SOURCE INFORMATION:
• • •

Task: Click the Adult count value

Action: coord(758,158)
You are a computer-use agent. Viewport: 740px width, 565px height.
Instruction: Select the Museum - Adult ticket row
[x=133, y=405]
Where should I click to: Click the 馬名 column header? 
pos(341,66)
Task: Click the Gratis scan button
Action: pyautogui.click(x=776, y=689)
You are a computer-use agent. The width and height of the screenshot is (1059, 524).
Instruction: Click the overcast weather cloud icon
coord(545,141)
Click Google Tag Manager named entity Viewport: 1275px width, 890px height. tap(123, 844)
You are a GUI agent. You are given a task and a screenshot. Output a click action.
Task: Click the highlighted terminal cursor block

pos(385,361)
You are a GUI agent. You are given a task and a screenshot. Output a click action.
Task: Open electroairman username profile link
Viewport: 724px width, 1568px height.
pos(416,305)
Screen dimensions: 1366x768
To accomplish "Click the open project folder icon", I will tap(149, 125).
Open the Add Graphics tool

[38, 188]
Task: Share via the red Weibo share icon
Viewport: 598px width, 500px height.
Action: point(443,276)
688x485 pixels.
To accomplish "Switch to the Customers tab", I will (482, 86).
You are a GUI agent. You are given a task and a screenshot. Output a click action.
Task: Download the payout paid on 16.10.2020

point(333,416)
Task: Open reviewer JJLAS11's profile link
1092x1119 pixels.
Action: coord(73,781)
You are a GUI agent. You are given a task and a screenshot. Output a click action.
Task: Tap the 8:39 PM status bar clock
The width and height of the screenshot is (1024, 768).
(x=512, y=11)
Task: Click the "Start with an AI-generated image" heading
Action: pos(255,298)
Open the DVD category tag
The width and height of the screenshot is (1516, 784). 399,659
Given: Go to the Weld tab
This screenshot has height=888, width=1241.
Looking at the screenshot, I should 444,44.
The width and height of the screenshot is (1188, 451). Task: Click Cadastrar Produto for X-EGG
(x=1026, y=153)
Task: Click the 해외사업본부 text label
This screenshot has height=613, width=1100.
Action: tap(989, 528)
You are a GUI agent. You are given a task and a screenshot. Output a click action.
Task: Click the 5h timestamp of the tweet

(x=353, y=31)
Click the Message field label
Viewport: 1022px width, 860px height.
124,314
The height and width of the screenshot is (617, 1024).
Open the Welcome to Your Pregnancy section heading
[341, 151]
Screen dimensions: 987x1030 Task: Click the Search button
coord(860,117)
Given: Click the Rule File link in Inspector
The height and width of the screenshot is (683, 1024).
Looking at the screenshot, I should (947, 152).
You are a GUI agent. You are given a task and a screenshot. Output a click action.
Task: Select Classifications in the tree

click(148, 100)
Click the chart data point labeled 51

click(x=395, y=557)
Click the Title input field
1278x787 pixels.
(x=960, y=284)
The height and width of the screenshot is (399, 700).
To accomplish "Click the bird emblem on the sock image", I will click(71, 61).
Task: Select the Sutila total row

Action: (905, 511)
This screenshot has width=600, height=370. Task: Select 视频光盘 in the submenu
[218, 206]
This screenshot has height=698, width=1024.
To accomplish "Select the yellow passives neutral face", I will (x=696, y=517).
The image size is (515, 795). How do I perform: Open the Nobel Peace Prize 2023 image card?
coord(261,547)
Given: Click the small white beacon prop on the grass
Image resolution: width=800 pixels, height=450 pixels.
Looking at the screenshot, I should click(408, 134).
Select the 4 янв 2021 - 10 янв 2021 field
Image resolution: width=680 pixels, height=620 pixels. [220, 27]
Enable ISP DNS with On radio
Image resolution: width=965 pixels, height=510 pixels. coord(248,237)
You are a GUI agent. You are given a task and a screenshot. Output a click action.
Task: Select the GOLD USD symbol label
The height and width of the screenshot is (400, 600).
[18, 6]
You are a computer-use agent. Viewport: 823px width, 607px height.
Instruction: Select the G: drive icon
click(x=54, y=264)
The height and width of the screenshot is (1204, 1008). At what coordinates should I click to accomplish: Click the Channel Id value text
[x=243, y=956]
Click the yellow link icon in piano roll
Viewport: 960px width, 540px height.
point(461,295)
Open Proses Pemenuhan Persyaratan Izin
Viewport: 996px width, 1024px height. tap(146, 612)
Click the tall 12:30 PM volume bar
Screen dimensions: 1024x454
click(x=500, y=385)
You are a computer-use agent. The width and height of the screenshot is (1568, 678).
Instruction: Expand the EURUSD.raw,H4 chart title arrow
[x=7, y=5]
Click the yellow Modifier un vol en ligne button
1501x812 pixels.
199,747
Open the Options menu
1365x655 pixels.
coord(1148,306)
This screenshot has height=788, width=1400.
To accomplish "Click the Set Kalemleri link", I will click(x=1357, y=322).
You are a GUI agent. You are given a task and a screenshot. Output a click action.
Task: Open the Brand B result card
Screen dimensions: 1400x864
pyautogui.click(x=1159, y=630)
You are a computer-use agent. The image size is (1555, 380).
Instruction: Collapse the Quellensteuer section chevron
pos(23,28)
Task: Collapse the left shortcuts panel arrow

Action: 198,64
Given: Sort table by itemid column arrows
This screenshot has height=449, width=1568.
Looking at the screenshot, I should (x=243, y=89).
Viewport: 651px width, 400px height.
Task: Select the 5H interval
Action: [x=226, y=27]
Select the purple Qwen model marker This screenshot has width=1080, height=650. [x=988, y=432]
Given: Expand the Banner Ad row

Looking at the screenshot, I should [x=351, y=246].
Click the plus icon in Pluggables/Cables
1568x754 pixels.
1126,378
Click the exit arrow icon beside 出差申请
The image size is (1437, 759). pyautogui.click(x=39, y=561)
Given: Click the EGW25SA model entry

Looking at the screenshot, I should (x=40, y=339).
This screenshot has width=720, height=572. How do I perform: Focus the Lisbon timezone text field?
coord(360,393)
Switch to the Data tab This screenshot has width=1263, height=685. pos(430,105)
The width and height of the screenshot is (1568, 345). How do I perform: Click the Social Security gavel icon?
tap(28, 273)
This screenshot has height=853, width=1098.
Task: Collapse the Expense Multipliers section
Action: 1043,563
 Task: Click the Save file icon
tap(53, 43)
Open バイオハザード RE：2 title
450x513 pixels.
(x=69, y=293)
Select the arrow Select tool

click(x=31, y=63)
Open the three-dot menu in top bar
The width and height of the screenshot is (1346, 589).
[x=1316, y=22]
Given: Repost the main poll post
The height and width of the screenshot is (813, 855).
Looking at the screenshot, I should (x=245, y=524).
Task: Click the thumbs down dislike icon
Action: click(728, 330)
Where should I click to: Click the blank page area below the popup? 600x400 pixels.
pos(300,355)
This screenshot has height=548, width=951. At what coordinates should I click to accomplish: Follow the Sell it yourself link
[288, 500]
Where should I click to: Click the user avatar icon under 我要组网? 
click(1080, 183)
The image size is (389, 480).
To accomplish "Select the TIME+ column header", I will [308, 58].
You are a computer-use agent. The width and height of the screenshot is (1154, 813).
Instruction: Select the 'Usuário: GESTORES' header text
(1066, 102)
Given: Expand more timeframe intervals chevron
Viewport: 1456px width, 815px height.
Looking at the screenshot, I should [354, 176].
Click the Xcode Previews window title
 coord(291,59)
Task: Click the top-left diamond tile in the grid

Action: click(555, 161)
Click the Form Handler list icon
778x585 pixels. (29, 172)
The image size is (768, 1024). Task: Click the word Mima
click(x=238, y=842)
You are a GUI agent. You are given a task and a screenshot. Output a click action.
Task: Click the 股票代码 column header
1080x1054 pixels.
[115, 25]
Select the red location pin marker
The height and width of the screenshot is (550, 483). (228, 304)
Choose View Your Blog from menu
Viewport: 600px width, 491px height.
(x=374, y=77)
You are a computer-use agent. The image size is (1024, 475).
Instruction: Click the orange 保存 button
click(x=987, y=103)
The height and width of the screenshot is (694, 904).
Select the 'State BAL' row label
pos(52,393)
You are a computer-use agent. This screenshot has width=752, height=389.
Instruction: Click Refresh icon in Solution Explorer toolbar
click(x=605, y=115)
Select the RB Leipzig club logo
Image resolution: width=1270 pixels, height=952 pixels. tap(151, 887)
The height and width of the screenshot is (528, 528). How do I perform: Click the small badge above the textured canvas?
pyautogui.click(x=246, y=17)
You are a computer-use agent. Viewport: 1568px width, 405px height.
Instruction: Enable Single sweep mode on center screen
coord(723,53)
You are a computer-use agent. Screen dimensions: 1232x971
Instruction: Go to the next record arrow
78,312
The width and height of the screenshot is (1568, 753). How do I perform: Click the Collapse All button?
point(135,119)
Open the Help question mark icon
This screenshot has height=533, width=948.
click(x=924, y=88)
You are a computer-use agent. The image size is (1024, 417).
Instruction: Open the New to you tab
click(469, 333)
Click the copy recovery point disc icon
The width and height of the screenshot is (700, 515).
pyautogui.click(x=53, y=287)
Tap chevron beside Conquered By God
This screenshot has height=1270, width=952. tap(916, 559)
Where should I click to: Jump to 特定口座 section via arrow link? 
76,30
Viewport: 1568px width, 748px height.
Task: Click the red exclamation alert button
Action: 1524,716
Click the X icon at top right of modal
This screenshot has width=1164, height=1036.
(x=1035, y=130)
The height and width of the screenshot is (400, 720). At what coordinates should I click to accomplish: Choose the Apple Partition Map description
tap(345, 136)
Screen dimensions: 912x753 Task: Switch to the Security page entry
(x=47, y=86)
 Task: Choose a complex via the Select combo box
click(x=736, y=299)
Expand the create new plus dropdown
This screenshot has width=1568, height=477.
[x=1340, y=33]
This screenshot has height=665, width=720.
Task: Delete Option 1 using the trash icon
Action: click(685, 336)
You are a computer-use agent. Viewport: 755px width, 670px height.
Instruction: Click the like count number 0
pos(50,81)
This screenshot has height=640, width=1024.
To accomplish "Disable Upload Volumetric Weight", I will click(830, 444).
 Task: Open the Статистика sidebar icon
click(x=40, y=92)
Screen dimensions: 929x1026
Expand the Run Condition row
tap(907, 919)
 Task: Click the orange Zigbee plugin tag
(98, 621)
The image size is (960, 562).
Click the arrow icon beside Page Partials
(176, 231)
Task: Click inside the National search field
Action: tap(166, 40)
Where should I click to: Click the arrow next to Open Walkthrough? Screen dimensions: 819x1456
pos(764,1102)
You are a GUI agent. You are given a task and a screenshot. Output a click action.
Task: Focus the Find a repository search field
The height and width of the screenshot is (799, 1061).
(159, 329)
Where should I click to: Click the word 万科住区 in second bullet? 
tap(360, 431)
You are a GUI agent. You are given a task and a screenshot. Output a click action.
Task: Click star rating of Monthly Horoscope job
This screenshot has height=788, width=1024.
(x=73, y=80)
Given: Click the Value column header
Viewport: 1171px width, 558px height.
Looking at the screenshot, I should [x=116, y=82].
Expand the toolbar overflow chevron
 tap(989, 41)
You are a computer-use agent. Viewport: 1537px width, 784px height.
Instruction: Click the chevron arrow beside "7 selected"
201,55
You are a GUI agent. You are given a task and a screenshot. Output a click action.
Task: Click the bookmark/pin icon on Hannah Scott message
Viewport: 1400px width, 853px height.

• • •

DIRECTIONS FOR THIS TASK:
Please show all lines from the entries that contain the word "profile".

WORKED SOLUTION:
Task: Open electroairman username profile link
Task: Open reviewer JJLAS11's profile link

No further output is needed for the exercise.